Yeah, me too. I’m not holding my breath because there’s a precedent, seems to me. Science fiction fandom was an insular male-dominated activity in the early 20th century, with few women participating. That slowly changed as the decades wore on, and now its generally very accepting of everyone. But then just a few years ago we had the Hugo Awards fiasco, with the Sad/Rabid Puppies essentially whining about not enough awards being given to people of their persuasion (gender, style, politics, race, etc.).

11 Likes

Yeah, it’s one of the ironies - they’re fighting over an expanding territory, where the claims they’ve staked out have, if anything, gotten bigger.
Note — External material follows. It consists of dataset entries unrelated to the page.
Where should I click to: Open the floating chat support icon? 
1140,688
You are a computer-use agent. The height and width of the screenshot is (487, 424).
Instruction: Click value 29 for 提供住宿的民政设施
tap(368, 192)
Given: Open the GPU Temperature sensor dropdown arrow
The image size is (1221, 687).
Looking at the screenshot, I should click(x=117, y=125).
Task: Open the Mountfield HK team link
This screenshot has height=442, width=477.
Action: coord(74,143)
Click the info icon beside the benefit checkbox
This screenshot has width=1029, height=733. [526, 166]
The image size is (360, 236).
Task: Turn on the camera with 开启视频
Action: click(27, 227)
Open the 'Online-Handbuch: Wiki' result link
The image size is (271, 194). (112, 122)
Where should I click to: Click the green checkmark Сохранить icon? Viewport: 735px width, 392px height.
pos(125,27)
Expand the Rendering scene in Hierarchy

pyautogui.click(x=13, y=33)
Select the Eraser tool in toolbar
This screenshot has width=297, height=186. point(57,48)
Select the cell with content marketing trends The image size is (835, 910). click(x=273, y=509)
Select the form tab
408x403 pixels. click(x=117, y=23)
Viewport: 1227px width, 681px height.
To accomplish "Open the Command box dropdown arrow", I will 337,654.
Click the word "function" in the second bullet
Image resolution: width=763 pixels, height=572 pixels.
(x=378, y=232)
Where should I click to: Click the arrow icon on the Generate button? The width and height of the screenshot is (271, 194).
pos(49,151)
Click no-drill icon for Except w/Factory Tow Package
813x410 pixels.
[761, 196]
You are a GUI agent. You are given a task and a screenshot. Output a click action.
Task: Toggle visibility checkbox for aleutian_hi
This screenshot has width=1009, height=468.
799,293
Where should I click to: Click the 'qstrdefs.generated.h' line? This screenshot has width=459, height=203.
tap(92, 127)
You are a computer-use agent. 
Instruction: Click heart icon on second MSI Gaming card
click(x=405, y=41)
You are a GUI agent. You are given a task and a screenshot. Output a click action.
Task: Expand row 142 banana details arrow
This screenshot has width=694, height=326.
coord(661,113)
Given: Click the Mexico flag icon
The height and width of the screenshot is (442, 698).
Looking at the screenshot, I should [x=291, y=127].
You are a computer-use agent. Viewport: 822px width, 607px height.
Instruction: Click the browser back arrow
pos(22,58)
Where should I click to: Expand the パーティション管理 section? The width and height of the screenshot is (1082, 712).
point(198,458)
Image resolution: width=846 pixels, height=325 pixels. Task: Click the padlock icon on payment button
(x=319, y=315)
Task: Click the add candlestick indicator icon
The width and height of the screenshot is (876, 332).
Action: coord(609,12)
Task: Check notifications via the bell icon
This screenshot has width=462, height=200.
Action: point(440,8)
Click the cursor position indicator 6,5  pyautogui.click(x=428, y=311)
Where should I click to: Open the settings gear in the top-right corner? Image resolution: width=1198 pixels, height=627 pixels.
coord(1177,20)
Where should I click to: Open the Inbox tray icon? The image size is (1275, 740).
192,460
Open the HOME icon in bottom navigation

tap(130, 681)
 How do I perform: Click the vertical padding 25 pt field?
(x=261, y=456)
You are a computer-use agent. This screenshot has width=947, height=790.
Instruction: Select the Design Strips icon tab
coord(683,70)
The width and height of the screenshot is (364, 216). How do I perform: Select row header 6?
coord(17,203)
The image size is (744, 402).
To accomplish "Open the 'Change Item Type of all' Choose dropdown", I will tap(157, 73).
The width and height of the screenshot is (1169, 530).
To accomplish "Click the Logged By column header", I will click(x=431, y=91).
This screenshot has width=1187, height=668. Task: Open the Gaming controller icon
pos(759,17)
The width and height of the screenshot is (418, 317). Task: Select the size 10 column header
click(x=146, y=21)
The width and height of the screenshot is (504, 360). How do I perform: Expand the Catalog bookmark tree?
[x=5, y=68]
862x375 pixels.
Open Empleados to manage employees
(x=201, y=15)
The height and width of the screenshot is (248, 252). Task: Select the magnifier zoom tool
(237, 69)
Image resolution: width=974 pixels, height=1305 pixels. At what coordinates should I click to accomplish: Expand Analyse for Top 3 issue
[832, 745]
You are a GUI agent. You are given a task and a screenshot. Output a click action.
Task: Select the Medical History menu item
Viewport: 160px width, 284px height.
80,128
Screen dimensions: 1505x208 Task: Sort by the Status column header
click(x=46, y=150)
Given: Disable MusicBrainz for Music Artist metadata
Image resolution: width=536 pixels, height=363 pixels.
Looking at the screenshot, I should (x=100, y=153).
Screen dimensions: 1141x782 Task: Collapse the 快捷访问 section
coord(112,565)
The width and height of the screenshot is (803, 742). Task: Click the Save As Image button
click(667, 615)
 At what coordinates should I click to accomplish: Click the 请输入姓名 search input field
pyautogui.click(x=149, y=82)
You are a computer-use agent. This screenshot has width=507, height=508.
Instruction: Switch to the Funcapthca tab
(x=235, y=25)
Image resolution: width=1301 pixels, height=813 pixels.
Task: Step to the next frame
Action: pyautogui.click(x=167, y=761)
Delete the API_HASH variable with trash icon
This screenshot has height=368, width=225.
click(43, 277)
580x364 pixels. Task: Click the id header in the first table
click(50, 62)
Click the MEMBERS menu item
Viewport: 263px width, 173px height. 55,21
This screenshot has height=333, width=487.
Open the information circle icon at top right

It’s not like they were even claiming that fewer of “their types” of games were being made to make room for other types. (Because, as you say, the industry is making what sells, and as long as the demand is there…*) It’s just about the fear that women would get into the game industry and start making different things that they wouldn’t like. Their whole sense of self and the way they derive self-esteem is based on being “good” and knowledgeable at “games.” They were essentially fearing that their corner of games would become devalued in this new, larger, more diverse gaming space and - horror of horrors - some women might actually better at “their” games than they were.

(*The one area where this becomes complicated is with AAA games. With ever-increasing budgets, at some point AAA games couldn’t keep being made without growing the audience. By, you know, appealing to broader demographics. But these are games that just wouldn’t get made at all otherwise. Lower-budget games that match previous AAA quality still get made for smaller target audiences, of course, and AAA games haven’t actually even changed all that much - yet, anyways.)